A Multi-Time Scale Dispatch Strategy Integrating Carbon Trading for Mitigating Renewable Energy Fluctuations in Virtual Power Plants

Under the “dual-carbon” strategic framework, the installed capacity of renewable energy sources has continuously increased, while that of conventional generation units has progressively decreased. This structural shift significantly diminishes the operational flexibility of power generation systems and intensifies grid imbalances caused by renewable energy volatility. To address these challenges, this study proposes a carbon-aware multi-timescale virtual power plant (VPP) scheduling framework with coordinated multi-energy integration, which operates through two sequential phases: day-ahead scheduling and intraday rolling optimization.

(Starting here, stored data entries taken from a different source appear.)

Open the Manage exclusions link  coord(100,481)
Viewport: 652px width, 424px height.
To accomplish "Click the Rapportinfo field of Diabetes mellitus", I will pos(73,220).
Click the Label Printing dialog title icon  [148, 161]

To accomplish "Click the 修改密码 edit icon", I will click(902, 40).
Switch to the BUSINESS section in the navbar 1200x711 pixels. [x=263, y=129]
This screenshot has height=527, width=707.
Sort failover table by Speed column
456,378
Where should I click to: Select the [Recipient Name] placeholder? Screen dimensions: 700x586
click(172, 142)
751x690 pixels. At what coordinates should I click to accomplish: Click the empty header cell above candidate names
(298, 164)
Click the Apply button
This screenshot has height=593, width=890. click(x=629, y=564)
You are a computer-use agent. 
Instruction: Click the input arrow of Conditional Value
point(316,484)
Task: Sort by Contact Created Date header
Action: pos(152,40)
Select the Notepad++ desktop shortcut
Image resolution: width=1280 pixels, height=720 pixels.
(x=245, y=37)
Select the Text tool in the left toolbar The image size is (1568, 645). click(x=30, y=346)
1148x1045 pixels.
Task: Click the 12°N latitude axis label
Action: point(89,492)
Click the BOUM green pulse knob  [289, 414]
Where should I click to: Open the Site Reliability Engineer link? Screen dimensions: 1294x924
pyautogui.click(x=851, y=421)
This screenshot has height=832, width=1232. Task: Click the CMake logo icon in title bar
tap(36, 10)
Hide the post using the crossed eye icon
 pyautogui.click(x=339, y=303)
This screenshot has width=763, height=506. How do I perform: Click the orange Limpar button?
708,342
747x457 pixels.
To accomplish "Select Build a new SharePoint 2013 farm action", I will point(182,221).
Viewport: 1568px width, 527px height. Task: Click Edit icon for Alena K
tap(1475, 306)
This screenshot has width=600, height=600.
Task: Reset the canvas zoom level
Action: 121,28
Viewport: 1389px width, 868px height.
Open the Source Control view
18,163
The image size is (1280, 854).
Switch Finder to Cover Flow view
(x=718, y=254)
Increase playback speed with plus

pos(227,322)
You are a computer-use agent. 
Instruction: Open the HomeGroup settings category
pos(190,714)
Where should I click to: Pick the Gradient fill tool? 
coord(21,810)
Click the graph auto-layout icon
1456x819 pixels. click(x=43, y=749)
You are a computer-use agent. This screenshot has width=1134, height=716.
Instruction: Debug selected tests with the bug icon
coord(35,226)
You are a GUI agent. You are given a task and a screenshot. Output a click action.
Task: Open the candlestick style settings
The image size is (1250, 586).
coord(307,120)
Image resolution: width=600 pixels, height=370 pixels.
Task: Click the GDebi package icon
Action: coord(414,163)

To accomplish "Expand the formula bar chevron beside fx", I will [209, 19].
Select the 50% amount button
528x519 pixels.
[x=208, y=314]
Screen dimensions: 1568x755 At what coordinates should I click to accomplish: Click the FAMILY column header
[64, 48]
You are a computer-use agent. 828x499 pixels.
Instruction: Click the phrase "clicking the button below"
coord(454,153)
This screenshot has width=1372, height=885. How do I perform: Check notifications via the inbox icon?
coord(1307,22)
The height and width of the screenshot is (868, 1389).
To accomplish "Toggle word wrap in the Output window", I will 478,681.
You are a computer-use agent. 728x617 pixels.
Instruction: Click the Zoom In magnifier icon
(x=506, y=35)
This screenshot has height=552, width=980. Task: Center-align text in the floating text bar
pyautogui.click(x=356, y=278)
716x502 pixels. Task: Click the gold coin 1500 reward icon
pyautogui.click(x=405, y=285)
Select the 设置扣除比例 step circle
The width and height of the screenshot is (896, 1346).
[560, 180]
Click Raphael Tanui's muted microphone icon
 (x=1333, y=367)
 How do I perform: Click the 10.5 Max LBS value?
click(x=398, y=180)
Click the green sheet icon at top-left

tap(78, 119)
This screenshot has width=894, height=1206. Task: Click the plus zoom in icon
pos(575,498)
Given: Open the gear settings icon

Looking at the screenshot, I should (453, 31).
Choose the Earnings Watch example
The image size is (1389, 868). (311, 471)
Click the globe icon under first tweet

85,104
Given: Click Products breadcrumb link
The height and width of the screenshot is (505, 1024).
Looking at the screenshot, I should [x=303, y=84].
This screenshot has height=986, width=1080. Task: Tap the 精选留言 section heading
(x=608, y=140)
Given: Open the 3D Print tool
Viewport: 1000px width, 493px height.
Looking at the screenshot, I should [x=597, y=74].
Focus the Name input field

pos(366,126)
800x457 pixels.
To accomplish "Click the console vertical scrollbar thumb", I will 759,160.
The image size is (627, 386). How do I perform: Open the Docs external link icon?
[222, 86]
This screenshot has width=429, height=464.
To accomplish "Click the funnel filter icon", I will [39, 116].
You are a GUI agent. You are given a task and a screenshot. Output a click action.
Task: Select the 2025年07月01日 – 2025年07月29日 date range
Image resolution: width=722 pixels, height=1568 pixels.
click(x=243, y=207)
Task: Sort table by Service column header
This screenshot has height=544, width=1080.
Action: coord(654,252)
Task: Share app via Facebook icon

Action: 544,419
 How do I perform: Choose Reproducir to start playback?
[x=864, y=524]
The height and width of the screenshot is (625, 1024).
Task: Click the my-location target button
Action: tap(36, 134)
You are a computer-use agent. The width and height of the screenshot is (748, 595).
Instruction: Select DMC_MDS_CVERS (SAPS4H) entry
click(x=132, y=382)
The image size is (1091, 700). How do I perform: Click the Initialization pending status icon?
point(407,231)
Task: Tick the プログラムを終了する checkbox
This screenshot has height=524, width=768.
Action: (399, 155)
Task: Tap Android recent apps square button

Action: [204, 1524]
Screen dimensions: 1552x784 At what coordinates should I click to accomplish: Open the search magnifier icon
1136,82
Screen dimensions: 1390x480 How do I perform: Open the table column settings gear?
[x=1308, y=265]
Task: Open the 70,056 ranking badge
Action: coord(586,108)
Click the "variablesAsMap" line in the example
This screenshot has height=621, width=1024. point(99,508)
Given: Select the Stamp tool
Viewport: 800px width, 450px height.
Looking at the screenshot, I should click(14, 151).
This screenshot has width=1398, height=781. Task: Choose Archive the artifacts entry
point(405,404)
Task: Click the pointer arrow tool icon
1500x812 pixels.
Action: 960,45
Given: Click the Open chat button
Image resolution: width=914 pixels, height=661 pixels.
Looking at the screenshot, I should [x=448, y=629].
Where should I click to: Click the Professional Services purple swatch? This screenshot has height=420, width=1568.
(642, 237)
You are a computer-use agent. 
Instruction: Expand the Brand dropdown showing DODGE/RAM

In the day-ahead phase, demand response mechanisms are implemented to activate load-side regulation capabilities, coupled with information gap decision theory (IGDT) to quantify renewable energy uncertainties, thereby establishing optimal baseline schedules. During the intraday phase, rolling horizon optimization is executed based on updated short-term forecasts of renewable energy generation and load demand to determine final dispatch decisions. Numerical simulations demonstrate that the proposed framework achieves a 3.76% reduction in photovoltaic output fluctuations and 3.91% mitigation of wind power variability while maintaining economically viable scheduling costs. Specifically, the intraday optimization phase yields a 1.70% carbon emission reduction and a 7.72% decrease in power exchange costs, albeit with a 3.09% increase in operational costs attributable to power deviation penalties.